WHAT IS EXPECTED: From the line that contains "Toggle layer 0 on/off lightbulb" to the final line below, both included, print each line exactly and skip the pictures.

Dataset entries
====================

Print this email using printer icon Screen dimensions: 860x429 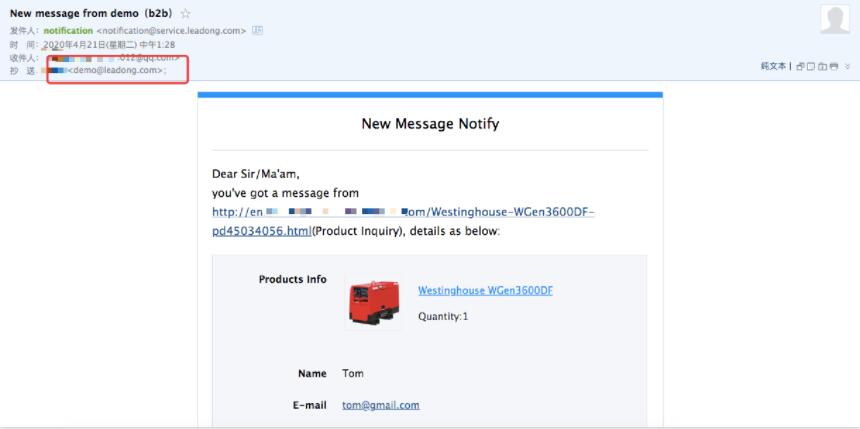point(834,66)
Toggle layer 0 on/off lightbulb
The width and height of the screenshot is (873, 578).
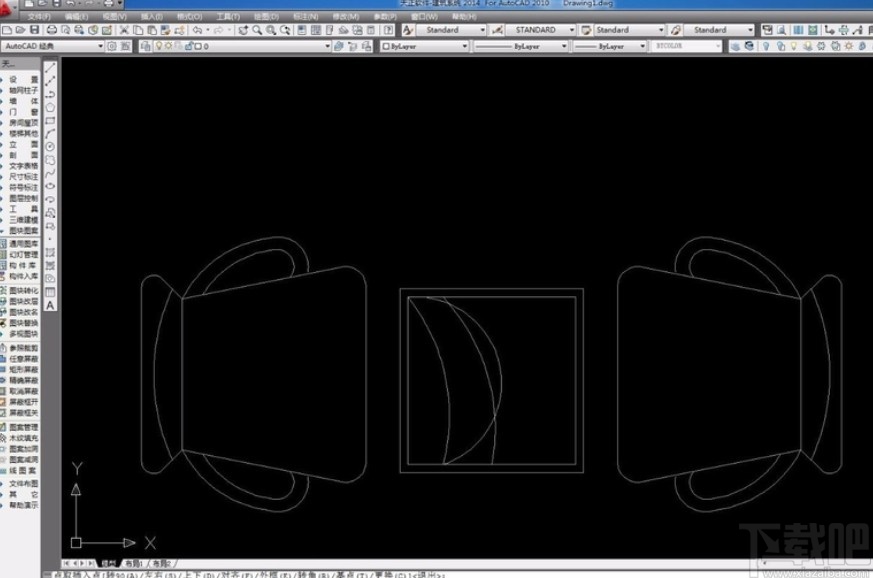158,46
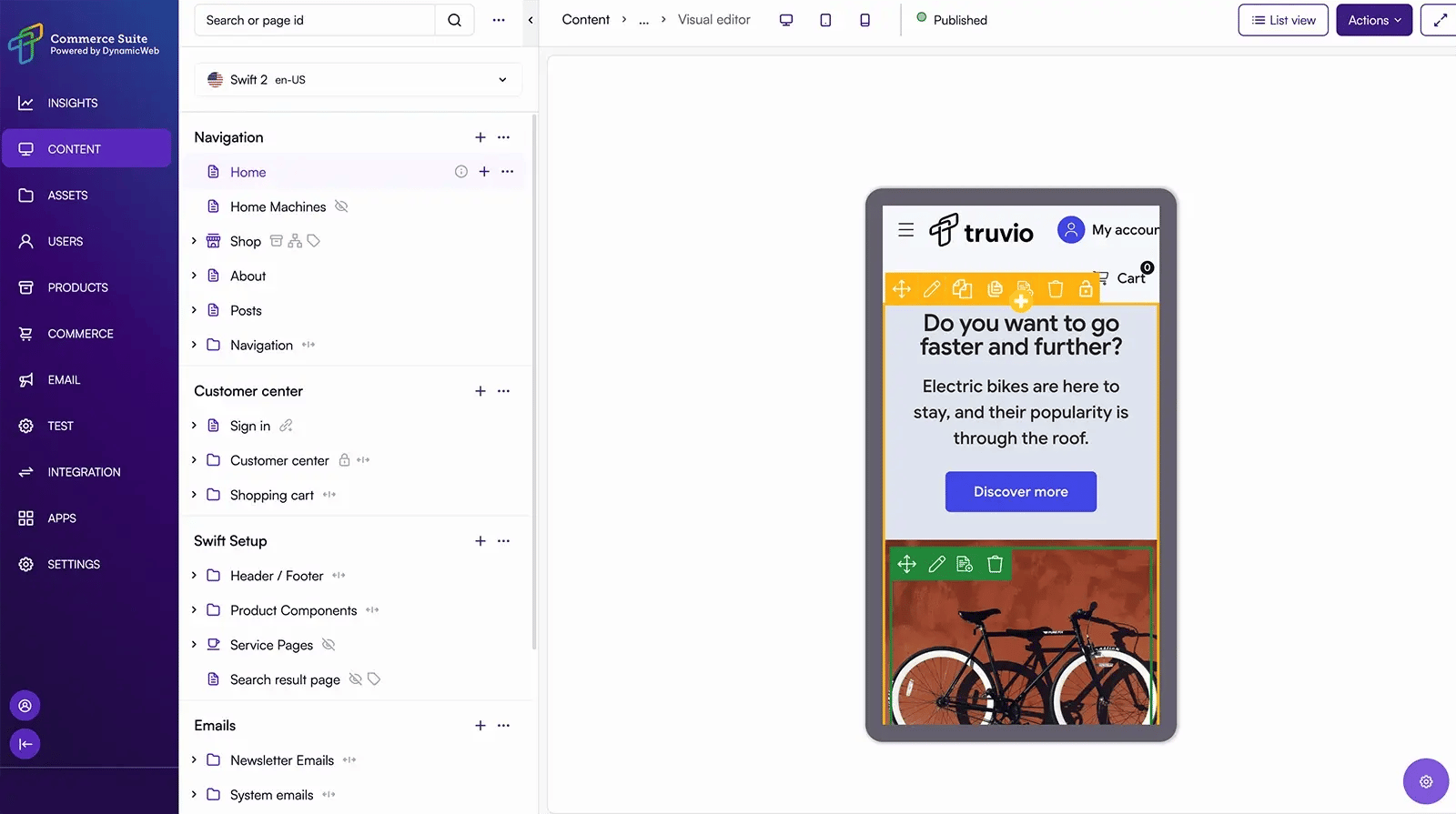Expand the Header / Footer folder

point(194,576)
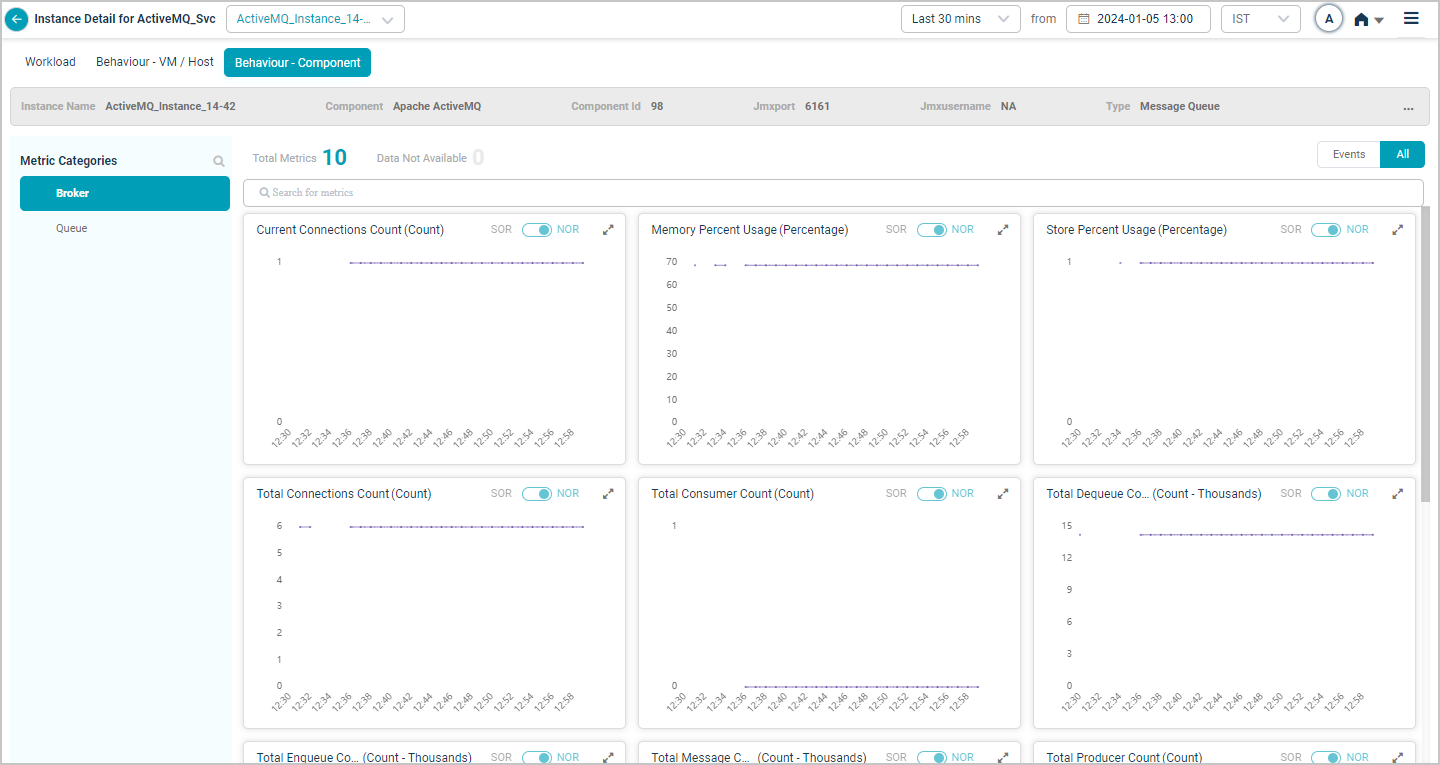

====================

RESULT FOR THIS TASK:
Toggle layer 0 on/off lightbulb
The width and height of the screenshot is (873, 578).
158,46
Expand the Header / Footer folder

point(194,576)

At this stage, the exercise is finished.